Jeudi 28 Mars 2024
DIVAGATIONS DE PATRICE
Mercredi, 04 Novembre 2020

so04ph

Le Sud-Ouest de Barthes et… le mien !

 « Mon Sud-ouest est simple.

Ce sont d’abord des villes, des lieux, des endroits où mes itinéraires  m’ont conduit.

C’est aussi celui que des chemins de dérive m’ont fait connaitre.

Des villes ou villages en fête.

Et c’est encore le trajet  qui les unit les uns aux autres et que j’ai parcouru.

Pour y aller, j’avais à l’époque le choix entre plusieurs routes.

L’une, par Oloron, plus longue, passait par l’intérieur des terres, traversait un paysage métissé de Béarn et de Pays basque.

Une autre, délicieuse route de campagne, à partir de Tyrosse, suivait la crête des coteaux qui dominent l’Adour ; de l’autre côté du fleuve et dans le lointain, les pins des Landes, banc continu d’arbres sombres.

Une troisième route filait le long de la rivière sur sa rive gauche et après Grenade, dans une échappée, le fleuve, très large, très doux, piqué des petites voiles blanches d’un club nautique.

Mais la route que je préf2rerais et dont je me donnais souvent volontairement le plaisir, c’est celle qui suit sa rive droite : ancien chemin de halage, jalonné de fermes et de belles maisons.

Je l’aimais sans doute pour son naturel, ce dosage de noblesse et de familiarité qui est propre au Sud-ouest.

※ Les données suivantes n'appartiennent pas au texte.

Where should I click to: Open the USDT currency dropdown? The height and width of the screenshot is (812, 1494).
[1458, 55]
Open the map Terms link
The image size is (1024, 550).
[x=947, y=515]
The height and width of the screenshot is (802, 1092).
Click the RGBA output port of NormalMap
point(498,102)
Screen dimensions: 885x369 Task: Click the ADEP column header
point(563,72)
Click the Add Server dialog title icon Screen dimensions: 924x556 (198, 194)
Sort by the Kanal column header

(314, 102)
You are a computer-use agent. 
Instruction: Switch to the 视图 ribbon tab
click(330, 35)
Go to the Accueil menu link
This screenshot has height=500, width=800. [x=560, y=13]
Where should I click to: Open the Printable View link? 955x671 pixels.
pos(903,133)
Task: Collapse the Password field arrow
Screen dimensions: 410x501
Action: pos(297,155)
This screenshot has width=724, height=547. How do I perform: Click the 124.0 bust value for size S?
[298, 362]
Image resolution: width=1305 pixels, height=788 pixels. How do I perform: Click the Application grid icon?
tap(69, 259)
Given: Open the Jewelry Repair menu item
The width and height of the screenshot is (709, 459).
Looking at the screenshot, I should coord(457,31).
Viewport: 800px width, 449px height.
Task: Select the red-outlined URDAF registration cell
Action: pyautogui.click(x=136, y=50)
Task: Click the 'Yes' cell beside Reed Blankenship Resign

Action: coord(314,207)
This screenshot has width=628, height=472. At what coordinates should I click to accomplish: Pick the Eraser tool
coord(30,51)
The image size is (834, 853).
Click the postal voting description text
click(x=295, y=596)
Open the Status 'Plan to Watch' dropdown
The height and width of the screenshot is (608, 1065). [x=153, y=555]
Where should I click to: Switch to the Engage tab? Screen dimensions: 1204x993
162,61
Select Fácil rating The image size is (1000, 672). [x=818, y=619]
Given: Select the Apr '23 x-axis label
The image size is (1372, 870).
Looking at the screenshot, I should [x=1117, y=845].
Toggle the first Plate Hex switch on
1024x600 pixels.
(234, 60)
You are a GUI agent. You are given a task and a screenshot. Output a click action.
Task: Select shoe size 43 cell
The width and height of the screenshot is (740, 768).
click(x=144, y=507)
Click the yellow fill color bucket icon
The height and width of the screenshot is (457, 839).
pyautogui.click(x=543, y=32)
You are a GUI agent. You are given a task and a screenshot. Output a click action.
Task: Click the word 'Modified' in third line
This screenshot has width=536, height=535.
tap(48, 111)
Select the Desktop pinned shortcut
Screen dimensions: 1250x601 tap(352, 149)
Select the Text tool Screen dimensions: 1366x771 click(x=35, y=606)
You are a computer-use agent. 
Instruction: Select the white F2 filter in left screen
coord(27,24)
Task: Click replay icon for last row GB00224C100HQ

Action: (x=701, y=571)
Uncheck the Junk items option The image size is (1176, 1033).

A l’âge où la mémoire se forme, je n’ai pris des réalités que la sensation qu’elles me procuraient : des odeurs, des fatigues, des sons de voix, des courses, des lumières ; tout ce qui du réel est en quelque sorte irresponsable et n’a d’autre sens que de former plus tard le souvenir du temps perdu.

Ces insignifiances sont mes portes d’entrée de cette région.

Je les ouvrirai avec les clés de la mémoire :

Dans mon souvenir, les odeurs de ce quartier ancien, entre Nive et Adour, qu’on appelle le Petit-Bayonne : tous les objets du petit commerce s’y mêlaient pour composer une fragrance inimitable : la corde des sandales travaillée par de vieux Basques, le chocolat, l’huile espagnole, l’air confiné des boutiques obscures et des rues étroites, le papier vieilli des livres de la bibliothèque municipale... »

Roland Barthes. (Paru dans «L’Humanité» du 17 septembre 1977).  

Dans le souvenir mien, les routes de la nuit et les arrivées le matin dans les villes en fête, les champs de tabac et de maïs,  l’accent doux des filles aux yeux bleus, Hagetmau sur le chemin de Compostelle, Soustons et les pins au bord de l’océan ou Tyrosse de Jean-Pierre Lux et Guy Accoceberry, les dévots de la Madeleine à Mont de Marsan en juillet, les curistes de Dax en peignoir blanc et les festaïres qui leur font la nique au mois d’août, la plage d’Hossegor en novembre, le casino de Biarritz où, un soir de décembre, une américaine en robe de lamé, compagne éphémère de Jean-Edern Hallier, buvait une bière brune.  

Dans mon souvenir encore, les bandas de Mugron, « Les Arsouillos » de Pouillon, les « Calientes » qui défilèrent sur la Cinquième Avenue de New-York, « l’Agur Jaunak » qui clôt les fêtes de Dax, chanté dans les arènes par tout un peuple et que j’écoutais les larmes aux yeux.  

Dans mon souvenir aussi, un confit arrosé d’un vin lourd partagé dans une auberge avec des paysans de Montfort, la sueur forte des vignerons un jour de vendanges près de l’estuaire de la Gironde d’où remontaient des saumons, un apéro et un catigot d’anguilles à Lit et Mixe, une cigarette fumée devant les chais de Margaux, un jeu de quilles en face du fronton de Mauléon-Licharre, un coteau de Dordogne près de Mouzens, un chevreuil dans un champ de maïs à Bazas.  

Dans mon souvenir enfin, une pensée de Montaigne, une page de Montesquieu, « Malagar » où vivait Mauriac, l’arène de St-Sever où quelques amis toreros français avaient sauté en piste pour revendiquer leur statut, Marcel Dangou sa Mercedes et ses havanes à 65 francs pièce, Paul Barrière qui m’avait laissé son adresse écrite sur un papier à en-tête de l’hôtel « Reforma » de Mexico, ou encore le doux Pierrot Albaladejo qui, sur la route de Tartas, me racontait le ghetto de Soweto.  

Tout cela me revient aujourd’hui.

Ces souvenirs ne sont pas nostalgiques.

Au contraire.

Je les relis comme on relit un livre ne m’arrêtant pas sur les mêmes pages.